Friday, 25 April, 2008

Hillary Clinton and Barack Obama have shifted their battle for the Democratic presidential nomination to Indiana, the mid-western state where the former first lady faces yet another must-win vote in the opening days of May.

Coming out of a solid victory this week in Pennsylvania, Clinton faces an uphill contest in Indiana where polls show Obama holds a slight edge.

The Illinois senator also holds a comfortable edge in North Carolina, a southern state with a large African American population, which votes in tandem with Indiana on May 6.

While Clinton's victory in Pennsylvania breathed new life and fresh cash into her campaign, she only dented Obama's nearly unassailable lead in elected delegates.

And as she moved west into Indiana, Clinton ignored the long odds and declared herself the best candidate to defeat Arizona Senator John McCain, who wrapped up the Republican nomination about two months ago and has been benefiting greatly from the increasingly bitter battle between the Democrats.

In Indianapolis, Clinton pledged to focus on economic issues.

"This campaign for me here in Indiana is about jobs, jobs, jobs and jobs," the two-term New York senator said, promising to invest in manufacturing and end tax breaks for companies that ship jobs overseas.

In New Albany, Indiana, Obama was asked why he thought he could win Indiana after losing Pennsylvania and Ohio, two states with large numbers of working-class voters.

"People are a little more familiar with me here," he said.

Indiana flanks his home state of Illinois on its eastern border and shares a northern television market next to the Chicago metropolitan region.

Clinton is running a funding deficit against the cash-flush Obama, and as soon as her victory in Pennsylvania was known, she launched an internet fundraising campaign.

Her campaign said that Clinton raised $US10 million ($A10.55 million) in the 24 hours after winning the primary, with contributions from 80,000 new donors out of 100,000.

Clinton's popular vote margin in Pennsylvania of more than nine percentage points, gave her at least 82 of the 158 delegates, according to an analysis of election returns by The Associated Press.

Obama won at least 73, with three still to be awarded.

In the overall race for the nomination, Obama leads with 1,723.5 delegates, including superdelegates.
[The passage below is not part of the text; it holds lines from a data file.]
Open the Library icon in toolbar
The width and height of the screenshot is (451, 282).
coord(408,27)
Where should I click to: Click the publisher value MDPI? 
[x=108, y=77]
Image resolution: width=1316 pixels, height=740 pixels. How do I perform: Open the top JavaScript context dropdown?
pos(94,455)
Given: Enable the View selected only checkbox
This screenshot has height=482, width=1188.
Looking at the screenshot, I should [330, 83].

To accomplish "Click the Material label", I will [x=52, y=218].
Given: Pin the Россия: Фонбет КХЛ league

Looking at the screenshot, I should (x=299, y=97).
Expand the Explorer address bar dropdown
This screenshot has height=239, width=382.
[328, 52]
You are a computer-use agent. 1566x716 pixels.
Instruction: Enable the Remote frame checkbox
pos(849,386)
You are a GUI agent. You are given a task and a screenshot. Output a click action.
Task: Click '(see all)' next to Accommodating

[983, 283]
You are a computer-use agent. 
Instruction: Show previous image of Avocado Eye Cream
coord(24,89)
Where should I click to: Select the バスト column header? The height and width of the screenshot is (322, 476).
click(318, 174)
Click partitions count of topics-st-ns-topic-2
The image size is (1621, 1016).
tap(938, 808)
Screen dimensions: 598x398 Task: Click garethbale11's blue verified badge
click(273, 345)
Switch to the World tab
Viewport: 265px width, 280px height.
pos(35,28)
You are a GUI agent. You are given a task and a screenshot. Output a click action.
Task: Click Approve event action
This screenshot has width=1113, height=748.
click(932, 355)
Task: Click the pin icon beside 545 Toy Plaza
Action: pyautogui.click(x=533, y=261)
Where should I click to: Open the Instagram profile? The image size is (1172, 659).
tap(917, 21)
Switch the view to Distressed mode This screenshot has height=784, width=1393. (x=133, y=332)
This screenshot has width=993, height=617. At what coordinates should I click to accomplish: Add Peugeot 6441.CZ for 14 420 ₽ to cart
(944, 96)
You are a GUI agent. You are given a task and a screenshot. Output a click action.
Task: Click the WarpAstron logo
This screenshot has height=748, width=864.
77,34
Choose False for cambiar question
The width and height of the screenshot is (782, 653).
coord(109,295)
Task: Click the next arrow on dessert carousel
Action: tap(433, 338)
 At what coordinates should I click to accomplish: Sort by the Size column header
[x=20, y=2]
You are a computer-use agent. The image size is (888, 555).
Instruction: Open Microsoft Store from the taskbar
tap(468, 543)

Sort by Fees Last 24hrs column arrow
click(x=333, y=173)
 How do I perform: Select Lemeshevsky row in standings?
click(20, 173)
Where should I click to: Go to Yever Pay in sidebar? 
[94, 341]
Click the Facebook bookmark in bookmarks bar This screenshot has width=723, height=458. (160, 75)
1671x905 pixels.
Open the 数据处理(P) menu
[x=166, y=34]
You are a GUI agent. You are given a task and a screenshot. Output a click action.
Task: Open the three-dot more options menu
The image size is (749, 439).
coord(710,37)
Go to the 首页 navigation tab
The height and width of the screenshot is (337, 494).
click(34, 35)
Clinton had 1,593.5, according to the AP tally.

McCain, meanwhile, sought to strengthen his credentials as an unconventional Republican, campaigning in a poor region of Kentucky following stops earlier in the week in Selma, Alabama, site of a historic civil rights march, and Youngstown, Ohio, a struggling industrial city.

He spent part of Wednesday in a dispute, unsuccessfully urging the North Carolina Republican Party not to air a commercial that shows Obama's former minister, Reverend Jeremiah Wright, denouncing the United States from the pulpit.

The commercial says both Democratic candidates in the state gubernatorial primary support Obama, whom it labels "just too extreme for North Carolina."

"The television advertisement you are planning to air degrades our civics and distracts us from the very real differences we have with the Democrats," McCain wrote to Linda Daves, North Carolina party chairwoman.

"In the strongest terms, I implore you to not run this advertisement."

Daves turned the request aside, saying, "It is entirely appropriate for voters to evaluate candidates based on their past associations."